Exercise data Start Marker

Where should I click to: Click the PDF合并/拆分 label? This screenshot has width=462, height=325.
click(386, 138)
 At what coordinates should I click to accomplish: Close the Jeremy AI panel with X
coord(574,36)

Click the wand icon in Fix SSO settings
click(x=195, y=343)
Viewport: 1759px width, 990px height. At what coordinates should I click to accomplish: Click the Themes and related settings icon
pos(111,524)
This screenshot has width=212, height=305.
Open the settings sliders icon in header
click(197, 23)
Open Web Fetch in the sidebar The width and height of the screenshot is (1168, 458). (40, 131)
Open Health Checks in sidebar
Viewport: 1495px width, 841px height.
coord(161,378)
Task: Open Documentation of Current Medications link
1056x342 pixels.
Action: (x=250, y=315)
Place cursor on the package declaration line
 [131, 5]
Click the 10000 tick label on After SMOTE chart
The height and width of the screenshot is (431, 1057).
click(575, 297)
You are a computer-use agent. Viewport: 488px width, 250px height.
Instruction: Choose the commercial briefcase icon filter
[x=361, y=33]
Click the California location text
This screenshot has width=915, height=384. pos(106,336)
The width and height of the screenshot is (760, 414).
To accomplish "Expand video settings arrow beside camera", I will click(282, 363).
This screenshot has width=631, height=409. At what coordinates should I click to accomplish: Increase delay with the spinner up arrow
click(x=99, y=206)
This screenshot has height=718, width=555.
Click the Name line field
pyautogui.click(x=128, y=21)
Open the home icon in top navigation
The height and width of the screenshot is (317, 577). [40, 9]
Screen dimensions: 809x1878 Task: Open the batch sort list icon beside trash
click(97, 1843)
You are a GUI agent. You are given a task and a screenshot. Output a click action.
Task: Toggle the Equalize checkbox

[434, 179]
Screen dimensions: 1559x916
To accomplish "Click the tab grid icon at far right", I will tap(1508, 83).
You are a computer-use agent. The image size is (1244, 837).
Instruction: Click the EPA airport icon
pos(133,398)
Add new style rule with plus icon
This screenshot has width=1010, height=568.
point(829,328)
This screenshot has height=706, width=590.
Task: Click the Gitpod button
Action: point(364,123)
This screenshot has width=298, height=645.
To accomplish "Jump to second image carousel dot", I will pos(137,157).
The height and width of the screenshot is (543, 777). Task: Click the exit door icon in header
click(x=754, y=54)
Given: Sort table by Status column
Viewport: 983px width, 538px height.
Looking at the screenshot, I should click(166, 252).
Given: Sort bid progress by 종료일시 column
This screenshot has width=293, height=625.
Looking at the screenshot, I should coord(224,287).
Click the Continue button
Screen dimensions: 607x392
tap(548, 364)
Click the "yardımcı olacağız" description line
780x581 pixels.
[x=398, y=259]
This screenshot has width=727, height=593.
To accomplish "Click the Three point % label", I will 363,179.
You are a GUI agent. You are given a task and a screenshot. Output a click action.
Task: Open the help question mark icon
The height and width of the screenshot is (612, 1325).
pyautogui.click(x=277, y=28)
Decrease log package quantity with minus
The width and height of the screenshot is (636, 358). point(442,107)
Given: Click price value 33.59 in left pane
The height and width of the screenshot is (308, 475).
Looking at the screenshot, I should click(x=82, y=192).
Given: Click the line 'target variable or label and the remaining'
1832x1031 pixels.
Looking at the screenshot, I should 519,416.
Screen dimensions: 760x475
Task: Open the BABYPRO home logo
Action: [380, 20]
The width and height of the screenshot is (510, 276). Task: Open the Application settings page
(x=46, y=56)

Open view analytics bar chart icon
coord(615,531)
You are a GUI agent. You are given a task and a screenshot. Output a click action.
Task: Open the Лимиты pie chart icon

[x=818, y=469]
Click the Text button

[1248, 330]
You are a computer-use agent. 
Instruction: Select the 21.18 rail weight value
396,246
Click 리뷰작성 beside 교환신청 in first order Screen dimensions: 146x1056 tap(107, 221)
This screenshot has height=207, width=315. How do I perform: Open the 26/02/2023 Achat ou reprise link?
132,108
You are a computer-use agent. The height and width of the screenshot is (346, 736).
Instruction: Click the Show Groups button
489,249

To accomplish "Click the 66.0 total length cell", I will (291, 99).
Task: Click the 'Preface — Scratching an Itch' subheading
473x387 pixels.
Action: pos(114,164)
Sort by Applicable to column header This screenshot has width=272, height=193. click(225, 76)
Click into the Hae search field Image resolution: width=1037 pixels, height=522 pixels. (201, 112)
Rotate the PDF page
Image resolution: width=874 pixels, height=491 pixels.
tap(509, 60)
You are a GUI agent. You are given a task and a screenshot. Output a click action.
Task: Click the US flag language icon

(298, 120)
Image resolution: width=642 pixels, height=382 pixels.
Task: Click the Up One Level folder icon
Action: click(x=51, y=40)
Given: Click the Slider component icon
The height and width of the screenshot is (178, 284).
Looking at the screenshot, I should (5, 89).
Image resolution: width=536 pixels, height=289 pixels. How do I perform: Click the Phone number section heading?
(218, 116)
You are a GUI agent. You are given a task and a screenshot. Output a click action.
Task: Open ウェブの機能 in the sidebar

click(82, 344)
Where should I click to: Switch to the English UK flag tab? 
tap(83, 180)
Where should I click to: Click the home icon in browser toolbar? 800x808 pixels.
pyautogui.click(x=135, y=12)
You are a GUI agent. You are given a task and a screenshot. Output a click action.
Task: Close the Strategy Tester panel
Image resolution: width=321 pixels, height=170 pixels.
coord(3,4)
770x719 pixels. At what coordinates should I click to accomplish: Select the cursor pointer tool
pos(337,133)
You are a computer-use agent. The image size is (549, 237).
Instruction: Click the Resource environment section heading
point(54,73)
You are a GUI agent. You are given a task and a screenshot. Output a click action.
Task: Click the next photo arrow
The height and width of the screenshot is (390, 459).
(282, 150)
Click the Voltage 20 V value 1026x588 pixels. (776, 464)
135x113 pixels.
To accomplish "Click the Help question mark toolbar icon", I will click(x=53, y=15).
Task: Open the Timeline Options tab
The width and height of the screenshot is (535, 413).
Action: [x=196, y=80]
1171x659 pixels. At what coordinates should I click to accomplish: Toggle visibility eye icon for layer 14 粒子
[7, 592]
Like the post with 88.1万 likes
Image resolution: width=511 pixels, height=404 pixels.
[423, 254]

Exercise data End Marker

Everything in the material should be repeated exactly as written.

Where should I click to: Click the PDF合并/拆分 label? This screenshot has width=462, height=325.
click(386, 138)
 At what coordinates should I click to accomplish: Close the Jeremy AI panel with X
coord(574,36)

Click the wand icon in Fix SSO settings
click(x=195, y=343)
Viewport: 1759px width, 990px height. At what coordinates should I click to accomplish: Click the Themes and related settings icon
pos(111,524)
This screenshot has width=212, height=305.
Open the settings sliders icon in header
click(197, 23)
Open Web Fetch in the sidebar The width and height of the screenshot is (1168, 458). (40, 131)
Open Health Checks in sidebar
Viewport: 1495px width, 841px height.
coord(161,378)
Task: Open Documentation of Current Medications link
1056x342 pixels.
Action: (x=250, y=315)
Place cursor on the package declaration line
 [131, 5]
Click the 10000 tick label on After SMOTE chart
The height and width of the screenshot is (431, 1057).
click(575, 297)
You are a computer-use agent. Viewport: 488px width, 250px height.
Instruction: Choose the commercial briefcase icon filter
[x=361, y=33]
Click the California location text
This screenshot has width=915, height=384. pos(106,336)
The width and height of the screenshot is (760, 414).
To accomplish "Expand video settings arrow beside camera", I will click(282, 363).
This screenshot has width=631, height=409. At what coordinates should I click to accomplish: Increase delay with the spinner up arrow
click(x=99, y=206)
This screenshot has height=718, width=555.
Click the Name line field
pyautogui.click(x=128, y=21)
Open the home icon in top navigation
The height and width of the screenshot is (317, 577). [40, 9]
Screen dimensions: 809x1878 Task: Open the batch sort list icon beside trash
click(97, 1843)
You are a GUI agent. You are given a task and a screenshot. Output a click action.
Task: Toggle the Equalize checkbox

[434, 179]
Screen dimensions: 1559x916
To accomplish "Click the tab grid icon at far right", I will tap(1508, 83).
You are a computer-use agent. The image size is (1244, 837).
Instruction: Click the EPA airport icon
pos(133,398)
Add new style rule with plus icon
This screenshot has width=1010, height=568.
point(829,328)
This screenshot has height=706, width=590.
Task: Click the Gitpod button
Action: point(364,123)
This screenshot has width=298, height=645.
To accomplish "Jump to second image carousel dot", I will pos(137,157).
The height and width of the screenshot is (543, 777). Task: Click the exit door icon in header
click(x=754, y=54)
Given: Sort table by Status column
Viewport: 983px width, 538px height.
Looking at the screenshot, I should click(166, 252).
Given: Sort bid progress by 종료일시 column
This screenshot has width=293, height=625.
Looking at the screenshot, I should coord(224,287).
Click the Continue button
Screen dimensions: 607x392
tap(548, 364)
Click the "yardımcı olacağız" description line
780x581 pixels.
[x=398, y=259]
This screenshot has width=727, height=593.
To accomplish "Click the Three point % label", I will 363,179.
You are a GUI agent. You are given a task and a screenshot. Output a click action.
Task: Open the help question mark icon
The height and width of the screenshot is (612, 1325).
pyautogui.click(x=277, y=28)
Decrease log package quantity with minus
The width and height of the screenshot is (636, 358). point(442,107)
Given: Click price value 33.59 in left pane
The height and width of the screenshot is (308, 475).
Looking at the screenshot, I should click(x=82, y=192).
Given: Click the line 'target variable or label and the remaining'
1832x1031 pixels.
Looking at the screenshot, I should 519,416.
Screen dimensions: 760x475
Task: Open the BABYPRO home logo
Action: [380, 20]
The width and height of the screenshot is (510, 276). Task: Open the Application settings page
(x=46, y=56)

Open view analytics bar chart icon
coord(615,531)
You are a GUI agent. You are given a task and a screenshot. Output a click action.
Task: Open the Лимиты pie chart icon

[x=818, y=469]
Click the Text button

[1248, 330]
You are a computer-use agent. 
Instruction: Select the 21.18 rail weight value
396,246
Click 리뷰작성 beside 교환신청 in first order Screen dimensions: 146x1056 tap(107, 221)
This screenshot has height=207, width=315. How do I perform: Open the 26/02/2023 Achat ou reprise link?
132,108
You are a computer-use agent. The height and width of the screenshot is (346, 736).
Instruction: Click the Show Groups button
489,249

To accomplish "Click the 66.0 total length cell", I will (291, 99).
Task: Click the 'Preface — Scratching an Itch' subheading
473x387 pixels.
Action: pos(114,164)
Sort by Applicable to column header This screenshot has width=272, height=193. click(225, 76)
Click into the Hae search field Image resolution: width=1037 pixels, height=522 pixels. (201, 112)
Rotate the PDF page
Image resolution: width=874 pixels, height=491 pixels.
tap(509, 60)
You are a GUI agent. You are given a task and a screenshot. Output a click action.
Task: Click the US flag language icon

(298, 120)
Image resolution: width=642 pixels, height=382 pixels.
Task: Click the Up One Level folder icon
Action: click(x=51, y=40)
Given: Click the Slider component icon
The height and width of the screenshot is (178, 284).
Looking at the screenshot, I should (5, 89).
Image resolution: width=536 pixels, height=289 pixels. How do I perform: Click the Phone number section heading?
(218, 116)
You are a GUI agent. You are given a task and a screenshot. Output a click action.
Task: Open ウェブの機能 in the sidebar

click(82, 344)
Where should I click to: Switch to the English UK flag tab? 
tap(83, 180)
Where should I click to: Click the home icon in browser toolbar? 800x808 pixels.
pyautogui.click(x=135, y=12)
You are a GUI agent. You are given a task and a screenshot. Output a click action.
Task: Close the Strategy Tester panel
Image resolution: width=321 pixels, height=170 pixels.
coord(3,4)
770x719 pixels. At what coordinates should I click to accomplish: Select the cursor pointer tool
pos(337,133)
You are a computer-use agent. The image size is (549, 237).
Instruction: Click the Resource environment section heading
point(54,73)
You are a GUI agent. You are given a task and a screenshot. Output a click action.
Task: Click the next photo arrow
The height and width of the screenshot is (390, 459).
(282, 150)
Click the Voltage 20 V value 1026x588 pixels. (776, 464)
135x113 pixels.
To accomplish "Click the Help question mark toolbar icon", I will click(x=53, y=15).
Task: Open the Timeline Options tab
The width and height of the screenshot is (535, 413).
Action: [x=196, y=80]
1171x659 pixels. At what coordinates should I click to accomplish: Toggle visibility eye icon for layer 14 粒子
[7, 592]
Like the post with 88.1万 likes
Image resolution: width=511 pixels, height=404 pixels.
[423, 254]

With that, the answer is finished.